PASSAGE TO READ:

GMOD / Apollo

Genome annotation editor with a Java Server backend and a Javascript client that runs in a web browser as a JBrowse plugin.
http://genomearchitect.readthedocs.io/
Other
128 stars 85 forks source link

Expose & allow editing of organism / sequence metadata #981

Open hexylena opened 8 years ago

hexylena commented 8 years ago

Just throwing ideas out here, but I wanted to at least write them down and maybe other people would have useful comments.

Now that we're putting increasingly large numbers of genomes in Apollo, data retrieval is coming up as a (relatively minor) pain point. I was considering how I might ease this process, and the operations which would occur often for us. Those operations are largely "fetch all genomes matching criteria X."

This has a natural representation in the organismprop / organism_dbxref / feature_cvterms* tables in Chado. They're metadata about organisms / genomes / chromosomes which would be useful if they could be queried against.

* = for landmark features only

It would be nice if...

If this data was available, I could imagine the API supporting filtering, so I could make requests like:

$ curl https://fqdn/apollo/organism/findAllOrganisms?cvterms=Gram-positive-bacterium-type%20cell%20wall
...
$ curl https://fqdn/apollo/organism/findAllOrganisms?cvtermIds=120123,123,456346
...

(Stored data)
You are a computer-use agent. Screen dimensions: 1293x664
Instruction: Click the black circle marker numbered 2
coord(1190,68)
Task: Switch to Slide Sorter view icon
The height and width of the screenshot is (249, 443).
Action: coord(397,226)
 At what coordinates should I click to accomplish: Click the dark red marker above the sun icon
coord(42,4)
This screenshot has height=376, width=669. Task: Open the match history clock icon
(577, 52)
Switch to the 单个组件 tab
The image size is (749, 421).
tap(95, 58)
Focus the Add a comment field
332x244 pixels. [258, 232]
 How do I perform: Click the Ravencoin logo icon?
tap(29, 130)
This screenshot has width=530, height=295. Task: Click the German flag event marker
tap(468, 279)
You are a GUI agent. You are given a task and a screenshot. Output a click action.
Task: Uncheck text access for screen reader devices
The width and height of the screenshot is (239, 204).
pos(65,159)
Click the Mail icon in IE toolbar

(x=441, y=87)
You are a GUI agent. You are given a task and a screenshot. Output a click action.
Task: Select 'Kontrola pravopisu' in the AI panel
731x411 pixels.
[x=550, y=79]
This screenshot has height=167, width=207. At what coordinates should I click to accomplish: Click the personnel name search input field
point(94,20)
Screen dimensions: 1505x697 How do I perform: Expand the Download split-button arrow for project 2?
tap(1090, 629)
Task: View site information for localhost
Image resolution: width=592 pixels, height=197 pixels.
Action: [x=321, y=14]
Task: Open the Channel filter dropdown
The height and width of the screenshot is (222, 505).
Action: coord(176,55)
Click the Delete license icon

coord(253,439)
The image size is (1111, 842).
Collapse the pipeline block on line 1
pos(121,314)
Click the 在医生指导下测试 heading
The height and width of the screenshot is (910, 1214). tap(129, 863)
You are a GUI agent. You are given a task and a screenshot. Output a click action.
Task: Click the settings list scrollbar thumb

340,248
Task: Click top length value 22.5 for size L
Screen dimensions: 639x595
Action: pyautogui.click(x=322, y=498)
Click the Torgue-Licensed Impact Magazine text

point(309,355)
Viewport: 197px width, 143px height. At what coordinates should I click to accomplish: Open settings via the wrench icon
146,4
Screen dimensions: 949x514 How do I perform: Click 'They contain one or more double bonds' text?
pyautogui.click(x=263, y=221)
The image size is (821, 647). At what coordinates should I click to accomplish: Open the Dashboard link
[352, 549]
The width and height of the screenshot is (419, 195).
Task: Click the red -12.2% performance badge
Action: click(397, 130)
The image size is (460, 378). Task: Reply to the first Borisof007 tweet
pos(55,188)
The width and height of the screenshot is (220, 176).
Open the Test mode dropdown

WORK ORDER:
Reproduce the stretch of the Apollo issue from "hexylena commented 8" through "be nice if...", word for word. The records are separate material and have no connection to the text.

EXPECTED OUTPUT:
hexylena commented 8 years ago

Just throwing ideas out here, but I wanted to at least write them down and maybe other people would have useful comments.

Now that we're putting increasingly large numbers of genomes in Apollo, data retrieval is coming up as a (relatively minor) pain point. I was considering how I might ease this process, and the operations which would occur often for us. Those operations are largely "fetch all genomes matching criteria X."

This has a natural representation in the organismprop / organism_dbxref / feature_cvterms* tables in Chado. They're metadata about organisms / genomes / chromosomes which would be useful if they could be queried against.

* = for landmark features only

It would be nice if...